───── Input data ─────
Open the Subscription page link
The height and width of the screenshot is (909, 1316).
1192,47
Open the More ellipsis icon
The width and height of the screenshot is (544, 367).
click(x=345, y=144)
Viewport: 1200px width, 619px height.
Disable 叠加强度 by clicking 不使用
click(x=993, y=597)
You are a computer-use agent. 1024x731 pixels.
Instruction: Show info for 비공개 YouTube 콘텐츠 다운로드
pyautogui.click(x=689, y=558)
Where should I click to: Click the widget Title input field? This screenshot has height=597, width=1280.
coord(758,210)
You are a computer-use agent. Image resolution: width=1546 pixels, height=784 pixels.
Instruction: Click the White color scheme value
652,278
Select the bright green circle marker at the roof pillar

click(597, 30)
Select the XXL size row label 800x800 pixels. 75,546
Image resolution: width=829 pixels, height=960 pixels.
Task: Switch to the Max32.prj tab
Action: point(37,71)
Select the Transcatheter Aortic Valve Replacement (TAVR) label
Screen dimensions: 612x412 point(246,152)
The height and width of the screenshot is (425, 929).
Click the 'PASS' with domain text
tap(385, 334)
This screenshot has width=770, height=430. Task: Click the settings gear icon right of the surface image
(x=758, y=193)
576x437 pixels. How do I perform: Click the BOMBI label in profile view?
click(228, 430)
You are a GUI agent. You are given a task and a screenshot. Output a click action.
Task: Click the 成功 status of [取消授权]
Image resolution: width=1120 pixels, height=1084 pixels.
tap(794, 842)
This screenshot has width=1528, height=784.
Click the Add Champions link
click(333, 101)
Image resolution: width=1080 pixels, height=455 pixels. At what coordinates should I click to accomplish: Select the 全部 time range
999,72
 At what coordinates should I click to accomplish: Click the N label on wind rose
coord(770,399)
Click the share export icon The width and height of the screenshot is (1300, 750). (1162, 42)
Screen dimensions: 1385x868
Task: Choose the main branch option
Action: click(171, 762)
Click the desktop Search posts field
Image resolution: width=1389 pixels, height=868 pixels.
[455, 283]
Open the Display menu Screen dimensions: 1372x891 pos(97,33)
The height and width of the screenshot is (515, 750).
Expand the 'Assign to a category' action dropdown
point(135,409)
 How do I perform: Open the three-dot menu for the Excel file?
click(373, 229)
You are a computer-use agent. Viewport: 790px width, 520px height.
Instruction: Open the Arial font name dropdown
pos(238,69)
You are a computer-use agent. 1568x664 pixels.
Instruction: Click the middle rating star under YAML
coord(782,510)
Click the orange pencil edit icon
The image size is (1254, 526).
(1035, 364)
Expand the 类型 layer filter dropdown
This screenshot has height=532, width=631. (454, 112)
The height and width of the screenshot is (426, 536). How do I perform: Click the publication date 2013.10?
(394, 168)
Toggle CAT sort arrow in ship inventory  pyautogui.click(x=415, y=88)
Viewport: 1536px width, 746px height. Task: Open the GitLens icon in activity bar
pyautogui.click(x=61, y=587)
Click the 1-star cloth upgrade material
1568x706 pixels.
─────
What to do
Each line of the listing that contains the word "agent" must be copied.

Output for this exercise
You are a computer-use agent. 1024x731 pixels.
You are a computer-use agent. Image resolution: width=1546 pixels, height=784 pixels.
You are a GUI agent. You are given a task and a screenshot. Output a click action.
You are a computer-use agent. Viewport: 790px width, 520px height.
You are a computer-use agent. 1568x664 pixels.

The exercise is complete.